I went to North Bethesda Junior High and to Walter Johnson Senior High School. The High School was named after the famous baseball player. In high school I focused mainly on academics. My main extracurricular activities were the "It's Academic" TV quiz team (see below) and the Math Team, of which I was captain during my senior year.
Walter Johnson High School "It's Academic" Team, 1968-69.
Me at the "It's Academic" studio, 1969.
I was active in the Boy Scouts, earning the Eagle rank and holding leadership positions up to Senior Patrol Leader and Junior Assistant Scoutmaster. One of my most memorable experiences was in the summer of 1966, when I went on a 10-day backpacking trip at Philmont Scout Ranch in New Mexico (below, left). My Troop was sponsored by the Unitarian-Universalist Church to which I belonged. When I attended the World Jamboree in 1967 in Idaho, I displayed the Unitarian-Universalist emblem on my tent (below, right).
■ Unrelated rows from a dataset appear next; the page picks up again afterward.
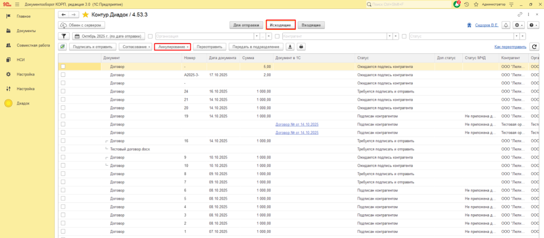544x238 pixels.
Task: Open history icon in title bar
Action: tap(466, 4)
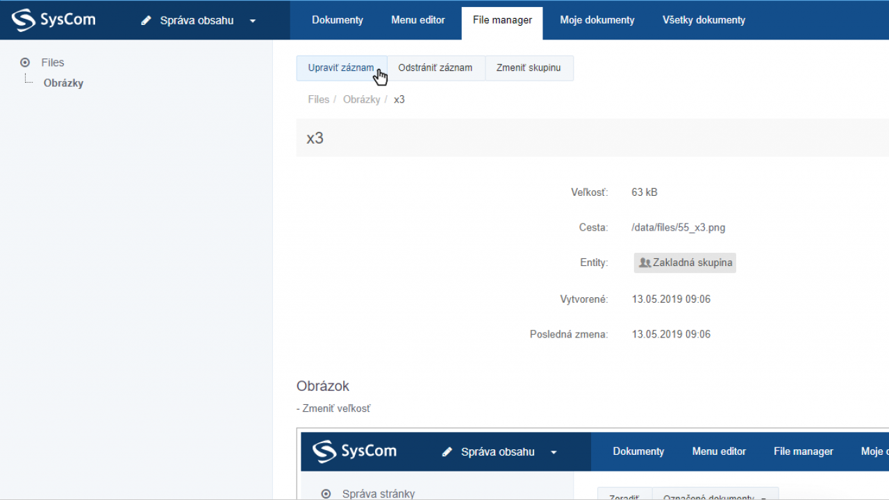Viewport: 889px width, 500px height.
Task: Click the circle icon next to Files root
Action: pos(26,63)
On top of the "Tooth of Time", Philmont, 1966 |
My tent, World Jamboree, 1967 |
Fishing was one of my favorite hobbies.
I experimented a lot on my own with high voltages, high temperatures, and nuclear radiation. Looking back on it, I'm lucky that I didn't get hurt. I made some modifications to Model T ignition coils to get higher voltages and bigger sparks out of them. I played around with carbon arcs which could melt copper pennies and iron nails. I collected alarm clock dials, which used real radium in those days, and other radioactive sources, like an orange Fiesta Ware bowl, which used uranium oxide in the glaze. Below is a strip of Kodak Tri-X film, which was placed in an opaque envelope and exposed to the Fiesta Ware bowl for a week, with some paper clips placed between the bowl and the film. Most of the film is darkened by absorption of nuclear radiation of some kind. The large white circle is due to the part of the bottom which is not glazed. The radiation was blocked by the paper clips, so they left shadows.
Film exposed to radiation from Fiesta Ware bowl, shadowed by paper clips.
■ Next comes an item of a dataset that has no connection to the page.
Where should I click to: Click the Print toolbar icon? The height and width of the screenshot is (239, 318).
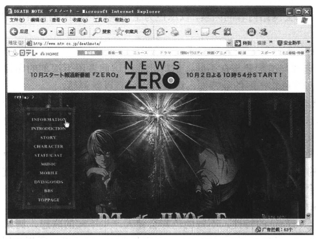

Below is a schematic of a Geiger counter I made in eighth grade for a science fair project. Although it is not shown in the diagram, the person who helped me to get it to work gave me an isolation transformer, which may have saved me from electrocuting myself. After this, I made more advanced Geiger counters, including one with a divide-by-10 scaler, made with tubes, which triggered a thyratron, which then drove an electromechanical counter. Although transistors could have been used, the books that I had to refer to were old and included tube circuits.
Geiger counter schematic, 1965.
In my last year of high school, I got interested in amateur radio, particularly in building my own equipment. This happened to coincide closely with a period of maximum solar activity, so I was often able to communicate over long distances, even to Europe and South America, with only a few tens of watts of output power and primitive antennas. Below, on the left, is my first transmitter, which was a one-tube crystal oscillator for the 40 meter (7 MHz) band. My first contact made with this transmitter was to WN9ZCR/4 in Ft. Gordon, Georgia on November 30, 1968 (from Maryland). Below, on the right, is my station at about the time I graduated from high school in 1969. I had a collection of homemade, kit-built, and modified military surplus equipment. The modern-looking green equipment is a Heathkit single-sideband transceiver. The black device to the right of it is a BC-348 World War II - vintage radio receiver. In the background is a Heathkit 2-meter AM transceiver and a rack of Command Set radio receivers. Eventually, I had some kind of equipment for every amateur band from 3.5 MHz to 220 MHz.